Suara sirene ambulans memecah kesunyian, menjadi pertanda bagi tim ERPA untuk memulai aksi. Dengan lincah, Aisyah dan Alya memacu sepeda motor matic mereka, memimpin di barisan depan. Mereka tak gentar menyalip kendaraan besar, membuka jalan selebar mungkin agar ambulans dapat melaju dengan cepat. Sesekali, mereka membunyikan klakson dan melambaikan tangan, meminta pengertian dari pengendara lain untuk memberi prioritas kepada ambulans yang membawa pasien dalam kondisi darurat. Usai mengawal sampai rumah sakit dan memastikan pasien ditangani, mereka kembali ke warkop, memesan teh hijau untuk melepas lelah.

Aisyah dan Alya telah menjadi bagian dari ERPA selama enam tahun. Komunitas ini berdiri sejak 2019 dan beranggotakan lebih dari 100 orang, yang sebagian besar adalah laki-laki. Awalnya, keterlibatan Aisyah dan Alya sempat menuai pertanyaan, bahkan dari orang tua mereka. Namun, bagi keduanya, gender bukanlah penghalang untuk berbuat kebaikan. Mereka percaya bahwa perempuan dan laki-laki memiliki hak yang sama untuk berkontribusi dalam misi kemanusiaan.

Aisyah, yang sehari-hari menjalankan usaha laundry, adalah anggota perempuan pertama di ERPA. Baginya, keterlibatan dalam ERPA adalah panggilan hati. Ia tergerak untuk membantu ambulans dan pasien agar segera tiba di rumah sakit. Aisyah membayangkan jika salah satu pasien di dalam ambulans adalah keluarganya sendiri yang membutuhkan pertolongan segera. Ia tak ingin ada keterlambatan penanganan hanya karena ambulans terjebak kemacetan.

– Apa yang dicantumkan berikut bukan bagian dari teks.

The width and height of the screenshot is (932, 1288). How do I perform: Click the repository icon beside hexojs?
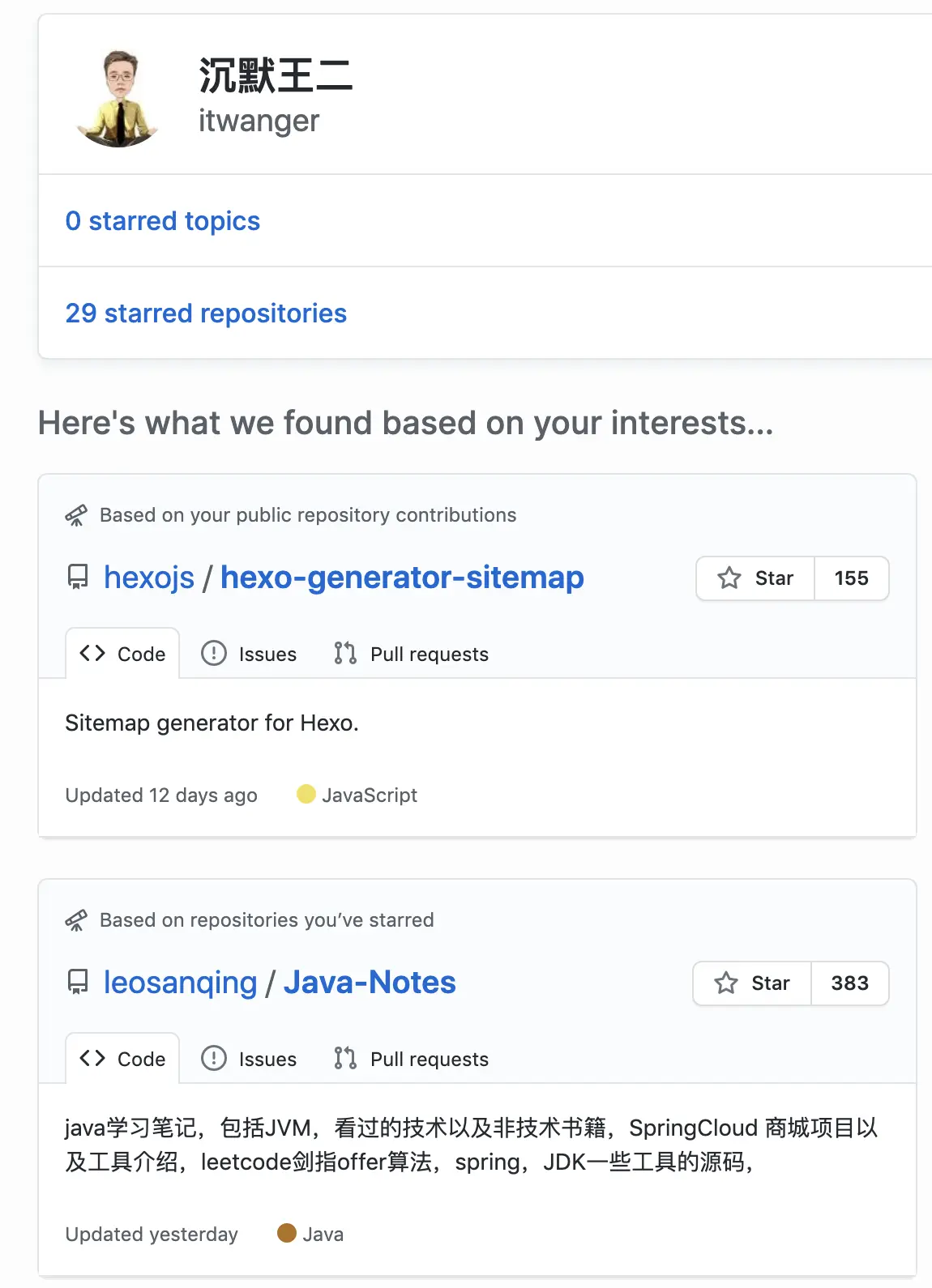pos(78,578)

Begitu pula dengan Alya, seorang mahasiswi di Universitas Muhammadiyah Aceh. Kecintaannya pada dunia otomotif menjadi salah satu alasan ia bergabung dengan ERPA. Alya merasa senang dapat menyalurkan hobinya untuk kegiatan yang bermanfaat bagi orang lain. Meski awalnya sempat kaget, keluarga Alya akhirnya mendukung penuh keputusannya untuk menjadi relawan pengawal ambulans.

Selama menjadi anggota ERPA, Aisyah dan Alya telah merasakan banyak pengalaman berharga. Mereka mendapatkan teman baru, bahkan menjalin hubungan persaudaraan dengan keluarga pasien dan sopir ambulans. Mereka juga menyaksikan peningkatan kesadaran masyarakat akan pentingnya memberikan prioritas kepada ambulans di jalan raya.

Bagi Aisyah dan Alya, menjadi relawan pengawal ambulans adalah bukti bahwa perempuan juga mampu melakukan pekerjaan yang dianggap berat. Mereka berharap dapat menginspirasi perempuan lain untuk berani mengambil peran positif dalam masyarakat. Selagi itu bermanfaat dan berdampak bagi orang lain, tak ada salahnya untuk mencoba.

ERPA sendiri fokus pada pengawalan ambulans dan pemadam kebakaran, serta kegiatan sosial lainnya. Mereka tersebar di berbagai kabupaten/kota di Aceh. Dalam setiap pengawalan, ERPA menerjunkan maksimal lima unit motor, dengan formasi tiga di depan dan dua di belakang. Mereka bekerja secara sukarela, tanpa mengharapkan imbalan apapun. Semua biaya operasional ditanggung secara pribadi.

Kisah Aisyah dan Alya adalah contoh nyata Kartini masa kini. Mereka adalah perempuan-perempuan perkasa yang berani keluar dari zona nyaman, memberikan kontribusi nyata bagi masyarakat, dan menginspirasi banyak orang dengan semangat kemanusiaan mereka.